Da hätte ich am liebsten meine eigene Arbeitsgruppe hier bei Fraunhofer. Und ich kann mir schon auch vorstellen, mich zu habilitieren. Inzwischen wurde ich auch in das Fraunhofer-interne Förderprogramm TALENTA aufgenommen, das gezielt Frauen in ihrer Wissenschaftskarriere fördert.
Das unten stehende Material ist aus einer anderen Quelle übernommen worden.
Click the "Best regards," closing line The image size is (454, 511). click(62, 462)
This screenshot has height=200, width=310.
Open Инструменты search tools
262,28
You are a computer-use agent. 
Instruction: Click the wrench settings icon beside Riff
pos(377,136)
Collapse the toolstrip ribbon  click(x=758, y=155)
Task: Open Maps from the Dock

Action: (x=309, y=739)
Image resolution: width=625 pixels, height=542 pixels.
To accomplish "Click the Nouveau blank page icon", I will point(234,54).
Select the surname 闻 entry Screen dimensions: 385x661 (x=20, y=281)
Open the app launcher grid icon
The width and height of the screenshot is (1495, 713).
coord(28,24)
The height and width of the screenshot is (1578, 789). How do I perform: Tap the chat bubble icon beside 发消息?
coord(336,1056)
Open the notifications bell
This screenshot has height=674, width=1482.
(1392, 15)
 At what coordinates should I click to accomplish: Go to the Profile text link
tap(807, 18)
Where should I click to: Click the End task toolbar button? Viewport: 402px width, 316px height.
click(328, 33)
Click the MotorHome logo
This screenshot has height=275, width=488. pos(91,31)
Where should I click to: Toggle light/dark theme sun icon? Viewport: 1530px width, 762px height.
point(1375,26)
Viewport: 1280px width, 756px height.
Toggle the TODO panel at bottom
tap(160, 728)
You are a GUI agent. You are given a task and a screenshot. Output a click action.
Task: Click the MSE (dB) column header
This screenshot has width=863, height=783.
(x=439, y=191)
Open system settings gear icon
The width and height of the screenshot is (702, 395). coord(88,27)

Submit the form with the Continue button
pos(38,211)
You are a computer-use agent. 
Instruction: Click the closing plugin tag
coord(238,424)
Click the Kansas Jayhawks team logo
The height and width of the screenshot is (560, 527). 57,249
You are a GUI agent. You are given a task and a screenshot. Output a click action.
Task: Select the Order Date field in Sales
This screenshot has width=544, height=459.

Was ist ihr Erfolgsgeheimnis?

Misserfolge hauen mich nicht um, im Gegenteil, sie pushen mich. Ich hatte sehr viele Misserfolge während meiner Masterarbeit, Versuche, die in die Hose gingen, Frusterlebnisse. Dann habe ich mit trauriger Miene das Labor verlassen. Doch schon auf dem Nachhauseweg fing ich an darüber nachzudenken, woran es lag und was ich ändern könnte. Am nächsten Morgen ging ich dann voller Elan ins Labor und habe hoffnungsfroh den nächsten Versuch gestartet und dachte: Heute klappt es bestimmt! Wahrscheinlich ist mein Lebensweg dafür verantwortlich, denn ich habe bewiesen, dass ich mich durchbeißen kann. Wenn dann der Erfolg da ist, dann freue ich mich herzlich und laufe mit breitem Grinsen durchs Labor, dass alle wissen, was los ist. Doch schon kurze Zeit später übernimmt der Ehrgeiz wieder das Zepter: Wie kann ich jetzt mit diesen Ergebnissen weitermachen?